On March 20, 2021 Singh in an eight-page letter to Chief Minister Uddhav Thackeray alleged that then Home Minister Anil Deshmukh had asked then Assistant Police Inspector Sachin Waze "to collect ₹100 Crore every month from businesses based in Mumbai". Deshmukh resigned in April 2021, and was arrested in November 2021 by the Enforcement Directorate.

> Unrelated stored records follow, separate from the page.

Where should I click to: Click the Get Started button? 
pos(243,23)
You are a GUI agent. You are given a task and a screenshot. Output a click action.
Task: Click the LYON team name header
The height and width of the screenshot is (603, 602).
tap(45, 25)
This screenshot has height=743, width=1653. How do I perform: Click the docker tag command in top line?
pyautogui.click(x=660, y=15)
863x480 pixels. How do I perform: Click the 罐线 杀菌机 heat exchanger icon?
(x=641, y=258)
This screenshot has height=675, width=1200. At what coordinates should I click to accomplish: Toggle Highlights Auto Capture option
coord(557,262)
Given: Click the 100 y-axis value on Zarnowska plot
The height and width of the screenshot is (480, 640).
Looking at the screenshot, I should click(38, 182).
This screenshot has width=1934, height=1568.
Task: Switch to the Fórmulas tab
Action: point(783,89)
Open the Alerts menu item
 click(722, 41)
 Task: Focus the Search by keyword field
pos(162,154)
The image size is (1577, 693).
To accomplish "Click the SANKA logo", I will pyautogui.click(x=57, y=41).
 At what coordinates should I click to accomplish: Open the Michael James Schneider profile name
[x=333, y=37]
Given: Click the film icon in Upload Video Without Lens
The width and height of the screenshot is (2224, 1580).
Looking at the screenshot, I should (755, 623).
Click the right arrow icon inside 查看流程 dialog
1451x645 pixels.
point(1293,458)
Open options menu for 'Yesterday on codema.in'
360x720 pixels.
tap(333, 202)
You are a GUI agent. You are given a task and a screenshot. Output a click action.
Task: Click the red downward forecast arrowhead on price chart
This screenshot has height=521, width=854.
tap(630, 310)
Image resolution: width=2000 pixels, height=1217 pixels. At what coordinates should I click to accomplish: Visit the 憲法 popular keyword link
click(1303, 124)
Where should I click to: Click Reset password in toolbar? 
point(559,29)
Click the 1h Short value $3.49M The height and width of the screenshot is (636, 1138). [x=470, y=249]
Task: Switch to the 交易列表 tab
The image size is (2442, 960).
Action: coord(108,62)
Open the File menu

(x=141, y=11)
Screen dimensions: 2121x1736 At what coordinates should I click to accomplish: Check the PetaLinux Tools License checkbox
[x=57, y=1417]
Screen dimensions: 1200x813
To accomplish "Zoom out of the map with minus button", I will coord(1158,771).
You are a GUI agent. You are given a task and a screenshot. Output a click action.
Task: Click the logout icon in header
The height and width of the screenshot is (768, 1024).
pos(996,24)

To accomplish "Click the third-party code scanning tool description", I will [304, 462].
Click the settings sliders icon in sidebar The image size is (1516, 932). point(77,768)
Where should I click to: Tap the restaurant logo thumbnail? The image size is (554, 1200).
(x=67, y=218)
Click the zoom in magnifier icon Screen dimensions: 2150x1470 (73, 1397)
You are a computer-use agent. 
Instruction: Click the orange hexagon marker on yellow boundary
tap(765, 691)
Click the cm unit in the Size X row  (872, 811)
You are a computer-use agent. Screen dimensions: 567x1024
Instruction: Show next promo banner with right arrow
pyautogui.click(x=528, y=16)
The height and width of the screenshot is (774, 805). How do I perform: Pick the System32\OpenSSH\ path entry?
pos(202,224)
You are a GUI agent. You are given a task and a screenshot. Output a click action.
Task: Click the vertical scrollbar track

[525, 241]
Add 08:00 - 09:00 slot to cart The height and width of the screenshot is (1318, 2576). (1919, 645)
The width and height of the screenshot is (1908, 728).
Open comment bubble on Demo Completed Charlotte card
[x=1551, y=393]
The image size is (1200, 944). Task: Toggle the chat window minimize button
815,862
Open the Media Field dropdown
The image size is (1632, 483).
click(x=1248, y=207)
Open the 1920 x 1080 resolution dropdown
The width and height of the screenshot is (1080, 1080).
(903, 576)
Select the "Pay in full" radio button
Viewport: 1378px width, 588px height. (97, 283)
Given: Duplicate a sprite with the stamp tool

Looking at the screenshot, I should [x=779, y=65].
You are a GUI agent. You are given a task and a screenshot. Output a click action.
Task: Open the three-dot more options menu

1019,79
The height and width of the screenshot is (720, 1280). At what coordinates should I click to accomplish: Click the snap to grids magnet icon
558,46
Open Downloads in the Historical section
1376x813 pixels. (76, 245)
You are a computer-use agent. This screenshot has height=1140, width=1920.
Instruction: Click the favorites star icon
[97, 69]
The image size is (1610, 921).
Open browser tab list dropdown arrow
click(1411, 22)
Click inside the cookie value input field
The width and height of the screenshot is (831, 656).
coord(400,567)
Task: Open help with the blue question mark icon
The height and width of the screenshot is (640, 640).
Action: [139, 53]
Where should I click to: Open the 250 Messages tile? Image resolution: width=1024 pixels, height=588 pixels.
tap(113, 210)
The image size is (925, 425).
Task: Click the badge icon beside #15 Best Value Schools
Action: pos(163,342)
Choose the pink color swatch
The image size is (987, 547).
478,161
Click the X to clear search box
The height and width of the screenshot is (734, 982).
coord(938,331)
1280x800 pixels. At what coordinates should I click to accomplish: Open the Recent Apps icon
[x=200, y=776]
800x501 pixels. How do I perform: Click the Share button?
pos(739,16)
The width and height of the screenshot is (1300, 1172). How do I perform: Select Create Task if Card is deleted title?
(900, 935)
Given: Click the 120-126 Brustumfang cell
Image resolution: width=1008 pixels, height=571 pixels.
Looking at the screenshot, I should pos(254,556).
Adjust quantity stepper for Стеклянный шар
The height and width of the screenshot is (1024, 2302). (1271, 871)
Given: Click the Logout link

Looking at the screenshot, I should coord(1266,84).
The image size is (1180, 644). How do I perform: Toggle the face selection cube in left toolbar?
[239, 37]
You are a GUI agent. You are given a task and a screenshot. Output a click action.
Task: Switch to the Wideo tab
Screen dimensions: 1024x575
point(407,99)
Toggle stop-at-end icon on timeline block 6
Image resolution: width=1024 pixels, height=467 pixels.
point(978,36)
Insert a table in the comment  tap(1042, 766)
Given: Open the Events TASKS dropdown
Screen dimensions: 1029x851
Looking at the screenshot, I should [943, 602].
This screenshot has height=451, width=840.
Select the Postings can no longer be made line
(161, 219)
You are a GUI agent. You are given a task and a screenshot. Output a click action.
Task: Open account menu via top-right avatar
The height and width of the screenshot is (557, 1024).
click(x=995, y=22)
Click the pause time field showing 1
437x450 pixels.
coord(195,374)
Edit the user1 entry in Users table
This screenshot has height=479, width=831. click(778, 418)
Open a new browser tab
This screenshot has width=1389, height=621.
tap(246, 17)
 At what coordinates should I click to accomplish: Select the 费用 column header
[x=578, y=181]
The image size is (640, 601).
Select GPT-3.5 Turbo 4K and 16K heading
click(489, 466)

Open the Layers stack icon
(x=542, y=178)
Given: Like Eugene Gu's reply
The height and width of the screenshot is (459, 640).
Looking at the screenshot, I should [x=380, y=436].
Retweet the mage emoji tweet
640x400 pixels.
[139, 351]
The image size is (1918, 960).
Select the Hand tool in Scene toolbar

On 28 October 2021, a court in Maharashtra's Thane issued a non-bailable warrant against Singh in connection with a case of extortion.
As per the then Maharashtra Home Minister Dilip Walse Patil, Singh went on leave from his post of DG Home Guards on May 5, 2021 citing ill health, and suggested he may have left the country.
The state CID issued a lookout notice against Singh, and
on November 17, the Mumbai Additional Chief Metropolitan Magistrate court declared Singh a proclaimed offender, a first for a Mumbai police commissioner.
He was refused relief from arrest by the Supreme Court citing reasons that a relief from arrest cannot be granted unless and until the guilty party reveals their current location.
Singh was suspended, and the state government initiated disciplinary action against him over lapses and irregularities including unauthorized absence, as Singh failed to return to duty after his leave on health grounds lapsed on July 29.

==Personal life==
Singh is married to Savita Singh who is a law graduate and a director and partner in multiple companies.

Their son, Rohan Singh and daughter, Rainaa Singh, are lawyers.